I don't ask my dad, because my mom and dad are directly connected by emotional well being. If my dad thinks my mom is doing well, then he's happy. If my mom thinks my dad is happy, then she's happy. Keeping my dad out of it makes everything to him seem like it's going easier for my mom. Doing things for my mom, keeps my mom mentally happy and hence my dad too.
So I know, I could say "no" to her. But I just can't. I know that I will be purchasing all of her Thanksgiving Day food for her and getting it into her house. I will probably prepare of bunch of it too. I know, I SHOULD anyways. Why should she do the bulk of the work year after year? Even if she is able bodied enough to prepare the food this year, her stamina is not back to normal yet. So I say "yes" and "no problem" and "anything else I can do for you?" And then I put more on my plate, to put less on hers.

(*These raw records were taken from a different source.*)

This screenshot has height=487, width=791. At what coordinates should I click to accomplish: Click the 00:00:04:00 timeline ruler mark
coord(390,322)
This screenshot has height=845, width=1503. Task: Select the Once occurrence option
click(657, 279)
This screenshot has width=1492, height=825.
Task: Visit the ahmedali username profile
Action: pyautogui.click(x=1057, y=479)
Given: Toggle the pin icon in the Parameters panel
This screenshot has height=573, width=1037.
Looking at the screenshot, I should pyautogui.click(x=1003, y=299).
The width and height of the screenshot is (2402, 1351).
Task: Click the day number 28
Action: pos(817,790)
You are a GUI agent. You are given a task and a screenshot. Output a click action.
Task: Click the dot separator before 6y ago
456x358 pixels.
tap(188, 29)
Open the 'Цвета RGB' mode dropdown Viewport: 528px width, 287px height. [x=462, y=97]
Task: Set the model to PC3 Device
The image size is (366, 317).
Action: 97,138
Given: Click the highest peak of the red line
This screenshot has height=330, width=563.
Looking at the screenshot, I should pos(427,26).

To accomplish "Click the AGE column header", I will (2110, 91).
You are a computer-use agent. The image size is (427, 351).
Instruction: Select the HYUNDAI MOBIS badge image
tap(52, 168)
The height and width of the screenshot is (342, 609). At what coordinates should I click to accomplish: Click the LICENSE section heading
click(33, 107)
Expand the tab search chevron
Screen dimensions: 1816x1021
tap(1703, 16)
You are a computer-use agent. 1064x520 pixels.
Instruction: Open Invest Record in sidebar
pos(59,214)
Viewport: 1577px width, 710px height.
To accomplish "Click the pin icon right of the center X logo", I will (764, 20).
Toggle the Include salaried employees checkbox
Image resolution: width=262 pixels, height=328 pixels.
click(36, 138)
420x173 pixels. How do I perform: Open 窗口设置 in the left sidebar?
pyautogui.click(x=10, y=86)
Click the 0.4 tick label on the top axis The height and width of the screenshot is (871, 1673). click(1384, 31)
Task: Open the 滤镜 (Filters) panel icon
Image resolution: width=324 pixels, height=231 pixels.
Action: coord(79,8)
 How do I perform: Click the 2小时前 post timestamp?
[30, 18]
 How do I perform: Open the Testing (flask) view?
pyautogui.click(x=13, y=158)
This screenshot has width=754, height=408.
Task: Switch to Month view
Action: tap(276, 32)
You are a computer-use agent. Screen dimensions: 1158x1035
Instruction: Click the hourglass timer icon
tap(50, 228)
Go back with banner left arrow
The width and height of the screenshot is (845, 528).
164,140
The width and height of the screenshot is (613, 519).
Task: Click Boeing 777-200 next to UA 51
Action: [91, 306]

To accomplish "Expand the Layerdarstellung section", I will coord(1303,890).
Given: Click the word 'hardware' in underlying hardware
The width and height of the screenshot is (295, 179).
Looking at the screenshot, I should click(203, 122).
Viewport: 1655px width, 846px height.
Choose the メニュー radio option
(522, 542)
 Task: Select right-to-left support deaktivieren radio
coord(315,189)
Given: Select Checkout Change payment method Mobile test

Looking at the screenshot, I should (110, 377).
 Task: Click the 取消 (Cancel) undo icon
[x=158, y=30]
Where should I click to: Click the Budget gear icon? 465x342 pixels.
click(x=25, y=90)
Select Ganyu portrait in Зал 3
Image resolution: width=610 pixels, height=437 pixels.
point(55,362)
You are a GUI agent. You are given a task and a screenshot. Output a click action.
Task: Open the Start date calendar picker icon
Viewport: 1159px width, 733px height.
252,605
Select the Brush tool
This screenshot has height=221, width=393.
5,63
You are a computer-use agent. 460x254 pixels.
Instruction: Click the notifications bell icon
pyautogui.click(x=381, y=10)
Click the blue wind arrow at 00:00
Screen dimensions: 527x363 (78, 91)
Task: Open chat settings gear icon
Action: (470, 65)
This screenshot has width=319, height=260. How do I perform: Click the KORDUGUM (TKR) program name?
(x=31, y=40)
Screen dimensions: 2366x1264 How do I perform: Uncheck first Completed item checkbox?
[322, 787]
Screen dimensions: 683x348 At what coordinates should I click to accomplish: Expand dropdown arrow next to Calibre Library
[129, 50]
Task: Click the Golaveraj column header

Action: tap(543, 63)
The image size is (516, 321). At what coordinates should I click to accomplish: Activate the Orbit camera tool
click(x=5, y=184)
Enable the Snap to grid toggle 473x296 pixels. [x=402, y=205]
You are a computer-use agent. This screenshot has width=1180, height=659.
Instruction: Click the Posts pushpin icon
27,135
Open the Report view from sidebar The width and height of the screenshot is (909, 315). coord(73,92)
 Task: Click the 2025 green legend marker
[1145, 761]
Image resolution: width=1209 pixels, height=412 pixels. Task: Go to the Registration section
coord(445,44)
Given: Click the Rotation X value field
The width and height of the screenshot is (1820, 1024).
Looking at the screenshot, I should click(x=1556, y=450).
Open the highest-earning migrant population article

Who knows when she will be able to drive again. So after Thanksgiving, I will look forward to doing her Christmas shopping. I will do all of this with a smile on my face and a hug and kiss to her, while inside I will be stressing about all of my "to do" lists and my Christmas shopping.
I do it out of love. I do it out of appreciation of all that she has done for me. I do it because I'm the only one that can. When I do it and feel stressed about it, I feel guilty.
Have you found yourself in a similar situation?